# WHAT THE TASK REQUIRES
In the SPINA-Thyr passage below, write out the stretch from "Therefore, this person" through "Free T3 levels." word for word.

== DOCUMENT PASSAGE

3. TSHI thyrotroph thyroid hormone resistance index
In technical terms, the TSHI “estimates maximum pituitary TSH reserve by extrapolating the amount of TSH feedback inhibition for a measured FT4 concentration.” (3)
The third result from SPINA-Thyr is the TTSI, the “thyrotroph thyroid hormone resistance index” — this can help diagnose resistance to thyroid hormone (RTH) caused by reduced sensitivity of thyroid hormone receptors within the thyroid gland. When TTSH is significantly elevated (reference 100-150), a patient may have RTH (or, alternatively, they may have TSH levels falsely inflated by TSH-Receptor blocking antibodies).
This patient, with a TTSI of 336*, has an elevated TTSI, but it is mild resistance to thyroid hormone in the pituitary gland, compared to the elevated number found in more extreme and definitive cases.
Therefore, this person likely has a biological requirement for higher Free T3 levels than the mean level found in healthy controls, at least when judged by the thyroid hormone receptors in the pituitary gland alone.
The GT, TSHI, and TTSI do not rely on Free T3, but the researchers found that they correlate with the patients’ autoimmune thyroid disease diagnosis.
4. GD global deiodinase efficiency
A fourth variable provides even more insight, the “global deiodinase” (GD) factor. The software takes the Free T3 and Free T4 ratio and employs sensitive mathematical calculations.
It is well known that in subclinical hypothyroidism, increased secretion of T3 as well as increased conversion of T4 to T3 often maintains Free T3 levels to prevent the appearance of hypothyroid symptoms. However, when thyroid capacity drops too low, the thyroid can no longer maintain healthy Free T3 levels.
The Free T3:T4 ratio is the basis of this refined calculation by SPINA-GD. In technical terms, “SPINA‐GD (GD) estimates the maximum global activity of peripheral step‐up deiodinases per unit of time (nmol/s) from equilibrium levels of FT3, FT4 and constants for plasma protein binding, distribution and elimination.” (3)
This patient has a GD of 27.74 nmol/s (ref 20.0 – 40.0). The sGD shows you how far away from the mean level this result is, -0.45 standard deviation.
This means that their T4-T3 hormone conversion is within the normal range, but is significantly below the mean level found in patients with healthy thyroid glands.
The researchers found that GD increased as thyroid gland capacity (GT) decreased, but there was a breaking point. “FT3 concentrations were maintained over a wide
capacity range, before beginning to fall at a GT threshold below 1.5 pmol/s.”
This patient’s GT is below 1.5. Their GD therefore reveals this fall in T3 production and conversion.
What is the clear result of this analysis?
It shows the patient has much less Free T3 than they need, even though their Free T3 is within reference range. They require thyroid hormone supplementation.
Because the GD can drop significiantly below 20.0 within T4 monotherapy, it is important to measure GD after therapy begins.
If GD drops further on therapy, it means this patient may not fare well with only the substitution of T4 hormone and may require T3 hormone included within therapy.
CONCLUSION
When all three parameters are included in diagnosis, Free T3, Free T4 and TSH, the SPINA-GT program could distinguish untreated autoimmune thyroid patients from healthy controls who merely had an elevated TSH.

====
== AVAILABLE DATA

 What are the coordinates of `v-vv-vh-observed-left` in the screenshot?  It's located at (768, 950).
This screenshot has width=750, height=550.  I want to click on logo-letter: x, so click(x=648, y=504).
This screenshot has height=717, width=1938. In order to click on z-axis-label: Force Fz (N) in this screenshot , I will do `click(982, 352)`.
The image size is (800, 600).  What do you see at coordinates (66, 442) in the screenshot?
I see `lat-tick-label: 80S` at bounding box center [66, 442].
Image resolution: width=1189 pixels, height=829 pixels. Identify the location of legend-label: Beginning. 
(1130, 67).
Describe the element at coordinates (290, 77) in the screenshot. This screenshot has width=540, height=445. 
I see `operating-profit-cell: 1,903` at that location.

====

# ANSWER TO THE PROBLEM
Therefore, this person likely has a biological requirement for higher Free T3 levels than the mean level found in healthy controls, at least when judged by the thyroid hormone receptors in the pituitary gland alone.
The GT, TSHI, and TTSI do not rely on Free T3, but the researchers found that they correlate with the patients’ autoimmune thyroid disease diagnosis.
4. GD global deiodinase efficiency
A fourth variable provides even more insight, the “global deiodinase” (GD) factor. The software takes the Free T3 and Free T4 ratio and employs sensitive mathematical calculations.
It is well known that in subclinical hypothyroidism, increased secretion of T3 as well as increased conversion of T4 to T3 often maintains Free T3 levels to prevent the appearance of hypothyroid symptoms. However, when thyroid capacity drops too low, the thyroid can no longer maintain healthy Free T3 levels.